Friday morning I took my car in. I had it in a week earlier for an oil change, and they said they’d noticed both an oil leak (possibly coming from the head gasket) and a power steering fluid leak. They suggested I take my car to have the engine block steam-cleaned, and then come back in a week to see if they could find the leak. So I did that, and they couldn’t find any evidence of recent leakage. So perhaps whatever they saw was an old leak which has since been fixed. They also showed me how to monitor my power steering fluid level to know when to add more fluid, or when it might need to get fixed (which will be expensive). So, that was about as good as I could have hoped for. I did get a new battery, though, since mine was nearing the end of its life.

That night we went out for Italian food and drinks, which I was craving. And then we went for one of our walks around the neighborhood, which we haven’t done recently since Debbi has been hurt (shin splints and/or pulled muscles in her leg), or sick, or we’ve just been busy (after all, I bike to work on the days we did our walks over the winter). We dropped in on my friend Alex and his family so Debbi could see how their black lab Alton is doing. He’s no longer a puppy, is how he’s doing (well, he’s dog-sized by still has a puppy brain). He also got so excited that he peed on my sandal. Thanks, Alton!

Saturday we ran some errands. The filter warning light for our refrigerator’s ice maker has been on for a couple of weeks, so we bought a new filter for it (and subsequently found the one we already had). We then discovered that it didn’t actually have a filter installed! Yet it took two years for the warning light to come on. Weird. Well, there’s a filter now.

We also bought a new area rug for our family room, as we had to get rid of the old rug because Newton had peed on it. (I hadn’t really intended this entry to be about animals peeing, but there you go.) Debbi wanted one that didn’t have shag since the old one was a pain to clean and vacuum. We found one we like pretty well, and put it down. And then we decided to run it the other direction, so we moved it on Sunday. Lots of furniture moving. But it did give us a chance to pretty thoroughly de-fur the couch.

The cats love the new rug. They’ve all been lying on it, especially when it’s in the sun, and we’ve played with them on it. Jackson likes to lie under the coffee table now that the rug is there.

We made a trip out to one of our favorite pet stores to buy some toys for the cats and also for Debbi’s sister’s family’s kitten. And we got Chinese for dinner, trying a couple of new dishes by ordering their prix fixe menu (or do I have to figure out what “prix fixe” is in Chinese to write that?).

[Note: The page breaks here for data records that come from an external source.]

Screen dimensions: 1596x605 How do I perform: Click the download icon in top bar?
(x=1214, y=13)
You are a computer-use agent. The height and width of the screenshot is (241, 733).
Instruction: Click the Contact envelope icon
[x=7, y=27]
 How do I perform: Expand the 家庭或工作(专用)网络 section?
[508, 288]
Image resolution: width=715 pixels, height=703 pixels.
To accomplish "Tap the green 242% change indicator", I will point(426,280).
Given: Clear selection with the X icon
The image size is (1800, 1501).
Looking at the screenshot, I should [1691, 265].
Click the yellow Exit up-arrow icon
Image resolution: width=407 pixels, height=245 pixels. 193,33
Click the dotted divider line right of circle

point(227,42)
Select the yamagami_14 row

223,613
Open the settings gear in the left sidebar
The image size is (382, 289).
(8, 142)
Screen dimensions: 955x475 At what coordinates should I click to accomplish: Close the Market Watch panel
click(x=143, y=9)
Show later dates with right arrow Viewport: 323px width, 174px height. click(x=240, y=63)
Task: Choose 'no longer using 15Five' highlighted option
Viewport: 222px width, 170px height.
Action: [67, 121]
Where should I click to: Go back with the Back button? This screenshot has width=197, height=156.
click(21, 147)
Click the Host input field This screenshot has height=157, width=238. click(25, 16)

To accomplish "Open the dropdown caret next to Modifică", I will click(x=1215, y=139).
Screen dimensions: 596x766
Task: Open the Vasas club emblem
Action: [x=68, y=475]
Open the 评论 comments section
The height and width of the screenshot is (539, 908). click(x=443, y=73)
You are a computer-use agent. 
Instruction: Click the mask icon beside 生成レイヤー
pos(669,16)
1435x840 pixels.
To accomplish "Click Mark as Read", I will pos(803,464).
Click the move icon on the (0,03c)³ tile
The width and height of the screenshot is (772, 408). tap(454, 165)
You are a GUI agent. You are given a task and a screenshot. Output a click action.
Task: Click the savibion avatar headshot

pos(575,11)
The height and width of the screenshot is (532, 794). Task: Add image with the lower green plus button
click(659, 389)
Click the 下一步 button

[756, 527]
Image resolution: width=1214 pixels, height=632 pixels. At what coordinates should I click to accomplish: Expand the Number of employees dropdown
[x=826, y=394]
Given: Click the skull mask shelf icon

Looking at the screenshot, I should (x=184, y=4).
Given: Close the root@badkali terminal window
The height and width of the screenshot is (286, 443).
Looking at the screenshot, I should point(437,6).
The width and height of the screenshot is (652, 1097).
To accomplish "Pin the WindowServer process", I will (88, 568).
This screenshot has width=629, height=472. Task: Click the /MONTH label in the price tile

We have been a little worried about Roulette since Newton left us last week, since now all three cats she grew up with are gone, and she hasn’t warmed up to the kittens yet. So we gave her some extra attention. We even each got her to play for a bit, and she tolerated having Sadie sleep almost right next to her. I wonder if she knew Newton was not in good shape and if that was stressing her out. Now that that’s been resolved, maybe she will integrate with the kittens a little better.

Sunday I got up and mowed the lawn. The back lawn was looking a little brown, and I finally did what ought to help it: Replaced the solenoid for the valve which controls the automatic sprinklers for that area. I hate doing those kinds of home repair, because it seems like when I do it not only do I fail to fix the problem, but I manage to break something else. But this went smoothly (other than dousing my shorts with water when I removed the old solenoid, not realizing I should have shut off the water to the valves first), and I ran the sprinklers in the evening to let them get some water overnight. Talking with my friend Chad about sprinklers I’ve learned a bunch of things about them recently. I’m not sure I’d want to actually replace one of the valves myself, but maybe I could.

We wound up the all-too-short weekend by grilling pork chops and asparagus for dinner (and I made some sour apple martinis), and then I went upstairs to pay bills.

The weekend flew by, and I feel like we didn’t have quite enough downtime during it, but we did get a lot of stuff done, and between the family room and the sprinklers it feels more comfortable now.